Investigating the link between visceral obesity, clinical and cardio-metabolic outcomes in patients at their psychotic episode.

Visceral fat accumulation represents a pervasive problem in patients with psychotic spectrum disorders (PSDs) since the earliest stages of illness. Rates of comorbidity range from 40 to 60%. The complex interplay between unhealthy life-style, side effects of medications, and pathophysiological mechanisms innate to the psychiatric illness, has been so far the most cited explanation for this high prevalence. In addition to its well-known role in increasing risk for various cardio-metabolic conditions, visceral fat accumulation has been shown to be responsible for cognitive deficits and poor functional outcomes in otherwise healthy individuals. For this reason, it is possible to hypothesize that it may have a similar negative effect in patients with PSDs. Understanding factors that are associated with cognitive performances and real-word functioning in PSDs is important, because they often lead to increased healthcare costs, lower quality of life, and impaired recovery. In the general population, visceral obesity is associated with relevant biobehavioral systems dysregulations and, in particular, with a specific pattern of (i) hypothalamicpituitary-adrenal (HPA) axis, (ii) inflammatory, (iii) gut-microbiome; and (iv) serum metabolite profile abnormalities. Of interest, similar abnormalities have been consistently related to the extent of cognitive and functional impairments, as well as to poor treatment response in drug-naïve and minimally medicated first episode patients (FEP). These observations suggest that visceral obesity may have a negative synergistic influence on key pathophysiological mechanisms innate to PSDs and significantly contribute to poor outcomes since the earliest stages of the disorder. This hypothesis is indirectly supported by the growing body of evidence on the benefic effect of visceral fat loss through dietary intervention and physical exercise on cognitive and functional outcomes in PSDs.

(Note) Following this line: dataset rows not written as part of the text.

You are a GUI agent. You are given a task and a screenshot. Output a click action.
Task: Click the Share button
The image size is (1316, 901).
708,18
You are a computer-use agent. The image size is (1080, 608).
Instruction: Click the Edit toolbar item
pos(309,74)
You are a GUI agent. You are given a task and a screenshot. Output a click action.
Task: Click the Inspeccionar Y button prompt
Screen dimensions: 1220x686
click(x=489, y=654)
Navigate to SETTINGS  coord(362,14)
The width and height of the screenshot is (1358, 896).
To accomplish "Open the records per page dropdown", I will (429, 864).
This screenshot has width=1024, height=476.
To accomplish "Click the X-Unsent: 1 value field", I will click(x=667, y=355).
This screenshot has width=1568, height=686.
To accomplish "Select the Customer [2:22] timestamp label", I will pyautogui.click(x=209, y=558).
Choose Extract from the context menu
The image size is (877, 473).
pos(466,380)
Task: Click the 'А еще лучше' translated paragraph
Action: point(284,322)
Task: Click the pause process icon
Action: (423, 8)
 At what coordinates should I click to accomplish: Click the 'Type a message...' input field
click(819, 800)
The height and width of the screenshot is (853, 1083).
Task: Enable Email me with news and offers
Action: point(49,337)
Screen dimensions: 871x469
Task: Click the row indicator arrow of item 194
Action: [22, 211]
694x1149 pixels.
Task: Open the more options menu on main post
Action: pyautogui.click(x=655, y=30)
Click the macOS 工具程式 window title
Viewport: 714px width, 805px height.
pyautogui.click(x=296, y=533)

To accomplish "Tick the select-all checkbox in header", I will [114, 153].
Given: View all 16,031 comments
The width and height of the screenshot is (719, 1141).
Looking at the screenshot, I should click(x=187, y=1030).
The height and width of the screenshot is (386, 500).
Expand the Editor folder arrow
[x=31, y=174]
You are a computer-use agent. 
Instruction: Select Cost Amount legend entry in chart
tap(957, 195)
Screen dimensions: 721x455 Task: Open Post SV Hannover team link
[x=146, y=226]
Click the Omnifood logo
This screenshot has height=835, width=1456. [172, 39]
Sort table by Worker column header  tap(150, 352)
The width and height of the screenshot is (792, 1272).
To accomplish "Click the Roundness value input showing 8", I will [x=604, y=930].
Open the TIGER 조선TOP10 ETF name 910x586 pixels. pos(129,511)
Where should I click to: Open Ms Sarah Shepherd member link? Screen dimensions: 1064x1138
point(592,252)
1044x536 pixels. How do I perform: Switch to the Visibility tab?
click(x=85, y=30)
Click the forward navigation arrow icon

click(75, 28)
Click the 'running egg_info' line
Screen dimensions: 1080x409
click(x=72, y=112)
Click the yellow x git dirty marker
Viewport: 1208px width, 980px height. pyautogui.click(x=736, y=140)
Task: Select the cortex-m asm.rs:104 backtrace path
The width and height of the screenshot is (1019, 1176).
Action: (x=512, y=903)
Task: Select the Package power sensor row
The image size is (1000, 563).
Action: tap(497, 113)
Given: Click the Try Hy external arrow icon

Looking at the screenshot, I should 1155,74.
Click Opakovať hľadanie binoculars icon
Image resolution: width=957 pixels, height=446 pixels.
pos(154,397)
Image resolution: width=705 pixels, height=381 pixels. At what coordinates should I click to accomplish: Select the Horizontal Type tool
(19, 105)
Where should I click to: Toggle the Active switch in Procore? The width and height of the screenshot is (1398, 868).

Weight gain is most rapid during the first months of treatment. However, there is a significant individual variation in the propensity to develop visceral fat deposits in FEP. Thus, identifying early predictors of future visceral fat accumulation and the development of the associated cardiovascular, and (potential) cognitive and functional disabilities would be highly useful in clinical practice.

Aims
FEP will be assessed at baseline and then for their treatment response at 12 weeks. The antipsychotic treatment will be clinician-led. The aims of our study will be: 1) to investigate whether visceral obesity at baseline is associated with more severe cognitive and functional outcomes in FEP, both at baseline and at follow-up; 2) to investigate whether this putative association is mediated by HPA axis, inflammatory, microbiome, and serum metabolites abnormalities; 3) to investigate whether visceral obesity as well as HPA axis, inflammatory, microbiome, and serum metabolite abnormalities at baseline predict treatment response and worst cardio-metabolic outcomes at 12 weeks of follow-up.